Saved data entries:
##########

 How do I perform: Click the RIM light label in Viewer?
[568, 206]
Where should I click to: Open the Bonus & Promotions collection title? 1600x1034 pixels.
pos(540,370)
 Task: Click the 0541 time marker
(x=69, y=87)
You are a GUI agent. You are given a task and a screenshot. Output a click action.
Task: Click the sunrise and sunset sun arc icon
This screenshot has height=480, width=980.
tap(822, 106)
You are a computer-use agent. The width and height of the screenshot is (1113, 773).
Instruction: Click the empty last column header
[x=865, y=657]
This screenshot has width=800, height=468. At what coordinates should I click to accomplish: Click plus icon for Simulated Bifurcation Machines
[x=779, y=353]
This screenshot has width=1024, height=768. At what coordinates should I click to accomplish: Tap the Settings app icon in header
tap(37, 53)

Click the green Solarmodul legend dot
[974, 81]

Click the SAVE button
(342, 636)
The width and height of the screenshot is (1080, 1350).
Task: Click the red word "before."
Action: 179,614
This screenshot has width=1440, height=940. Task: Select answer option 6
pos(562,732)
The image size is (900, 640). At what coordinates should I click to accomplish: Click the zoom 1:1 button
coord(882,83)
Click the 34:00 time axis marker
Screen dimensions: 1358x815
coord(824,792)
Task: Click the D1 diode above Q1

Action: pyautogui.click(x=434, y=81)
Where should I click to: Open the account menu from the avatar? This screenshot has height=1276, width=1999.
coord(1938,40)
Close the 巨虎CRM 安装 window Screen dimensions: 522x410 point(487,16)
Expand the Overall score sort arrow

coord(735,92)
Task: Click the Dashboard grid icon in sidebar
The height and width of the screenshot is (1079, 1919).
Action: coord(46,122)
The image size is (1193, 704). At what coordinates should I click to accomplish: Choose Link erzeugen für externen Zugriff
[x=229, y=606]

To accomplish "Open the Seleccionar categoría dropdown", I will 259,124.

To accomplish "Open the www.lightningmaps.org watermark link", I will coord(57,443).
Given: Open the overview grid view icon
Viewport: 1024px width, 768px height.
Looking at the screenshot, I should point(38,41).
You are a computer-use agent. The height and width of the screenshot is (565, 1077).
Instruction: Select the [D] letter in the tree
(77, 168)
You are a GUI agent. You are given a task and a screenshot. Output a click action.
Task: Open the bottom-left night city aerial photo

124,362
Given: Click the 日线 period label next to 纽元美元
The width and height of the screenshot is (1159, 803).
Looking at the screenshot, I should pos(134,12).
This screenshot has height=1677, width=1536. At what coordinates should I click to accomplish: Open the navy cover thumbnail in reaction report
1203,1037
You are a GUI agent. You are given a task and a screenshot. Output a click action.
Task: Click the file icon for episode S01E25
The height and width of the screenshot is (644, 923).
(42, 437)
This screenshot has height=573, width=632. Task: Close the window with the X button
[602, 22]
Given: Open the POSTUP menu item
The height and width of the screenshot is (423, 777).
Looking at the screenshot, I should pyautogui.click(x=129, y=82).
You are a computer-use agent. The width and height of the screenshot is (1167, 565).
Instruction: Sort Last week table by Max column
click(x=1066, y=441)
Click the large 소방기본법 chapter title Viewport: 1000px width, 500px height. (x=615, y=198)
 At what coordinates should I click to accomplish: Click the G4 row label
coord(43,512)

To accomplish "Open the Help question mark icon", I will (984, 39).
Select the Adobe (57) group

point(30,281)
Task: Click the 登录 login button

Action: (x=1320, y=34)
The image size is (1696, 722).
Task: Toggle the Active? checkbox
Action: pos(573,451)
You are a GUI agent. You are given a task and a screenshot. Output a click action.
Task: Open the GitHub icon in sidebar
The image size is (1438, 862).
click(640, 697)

##########

## Task:
Give the data again. Keep every line identical.

## Result:
 How do I perform: Click the RIM light label in Viewer?
[568, 206]
Where should I click to: Open the Bonus & Promotions collection title? 1600x1034 pixels.
pos(540,370)
 Task: Click the 0541 time marker
(x=69, y=87)
You are a GUI agent. You are given a task and a screenshot. Output a click action.
Task: Click the sunrise and sunset sun arc icon
This screenshot has height=480, width=980.
tap(822, 106)
You are a computer-use agent. The width and height of the screenshot is (1113, 773).
Instruction: Click the empty last column header
[x=865, y=657]
This screenshot has width=800, height=468. At what coordinates should I click to accomplish: Click plus icon for Simulated Bifurcation Machines
[x=779, y=353]
This screenshot has width=1024, height=768. At what coordinates should I click to accomplish: Tap the Settings app icon in header
tap(37, 53)

Click the green Solarmodul legend dot
[974, 81]

Click the SAVE button
(342, 636)
The width and height of the screenshot is (1080, 1350).
Task: Click the red word "before."
Action: 179,614
This screenshot has width=1440, height=940. Task: Select answer option 6
pos(562,732)
The image size is (900, 640). At what coordinates should I click to accomplish: Click the zoom 1:1 button
coord(882,83)
Click the 34:00 time axis marker
Screen dimensions: 1358x815
coord(824,792)
Task: Click the D1 diode above Q1

Action: pyautogui.click(x=434, y=81)
Where should I click to: Open the account menu from the avatar? This screenshot has height=1276, width=1999.
coord(1938,40)
Close the 巨虎CRM 安装 window Screen dimensions: 522x410 point(487,16)
Expand the Overall score sort arrow

coord(735,92)
Task: Click the Dashboard grid icon in sidebar
The height and width of the screenshot is (1079, 1919).
Action: coord(46,122)
The image size is (1193, 704). At what coordinates should I click to accomplish: Choose Link erzeugen für externen Zugriff
[x=229, y=606]

To accomplish "Open the Seleccionar categoría dropdown", I will 259,124.

To accomplish "Open the www.lightningmaps.org watermark link", I will coord(57,443).
Given: Open the overview grid view icon
Viewport: 1024px width, 768px height.
Looking at the screenshot, I should point(38,41).
You are a computer-use agent. The height and width of the screenshot is (565, 1077).
Instruction: Select the [D] letter in the tree
(77, 168)
You are a GUI agent. You are given a task and a screenshot. Output a click action.
Task: Open the bottom-left night city aerial photo

124,362
Given: Click the 日线 period label next to 纽元美元
The width and height of the screenshot is (1159, 803).
Looking at the screenshot, I should pos(134,12).
This screenshot has height=1677, width=1536. At what coordinates should I click to accomplish: Open the navy cover thumbnail in reaction report
1203,1037
You are a GUI agent. You are given a task and a screenshot. Output a click action.
Task: Click the file icon for episode S01E25
The height and width of the screenshot is (644, 923).
(42, 437)
This screenshot has height=573, width=632. Task: Close the window with the X button
[602, 22]
Given: Open the POSTUP menu item
The height and width of the screenshot is (423, 777).
Looking at the screenshot, I should pyautogui.click(x=129, y=82).
You are a computer-use agent. The width and height of the screenshot is (1167, 565).
Instruction: Sort Last week table by Max column
click(x=1066, y=441)
Click the large 소방기본법 chapter title Viewport: 1000px width, 500px height. (x=615, y=198)
 At what coordinates should I click to accomplish: Click the G4 row label
coord(43,512)

To accomplish "Open the Help question mark icon", I will (984, 39).
Select the Adobe (57) group

point(30,281)
Task: Click the 登录 login button

Action: (x=1320, y=34)
The image size is (1696, 722).
Task: Toggle the Active? checkbox
Action: pos(573,451)
You are a GUI agent. You are given a task and a screenshot. Output a click action.
Task: Open the GitHub icon in sidebar
The image size is (1438, 862).
click(640, 697)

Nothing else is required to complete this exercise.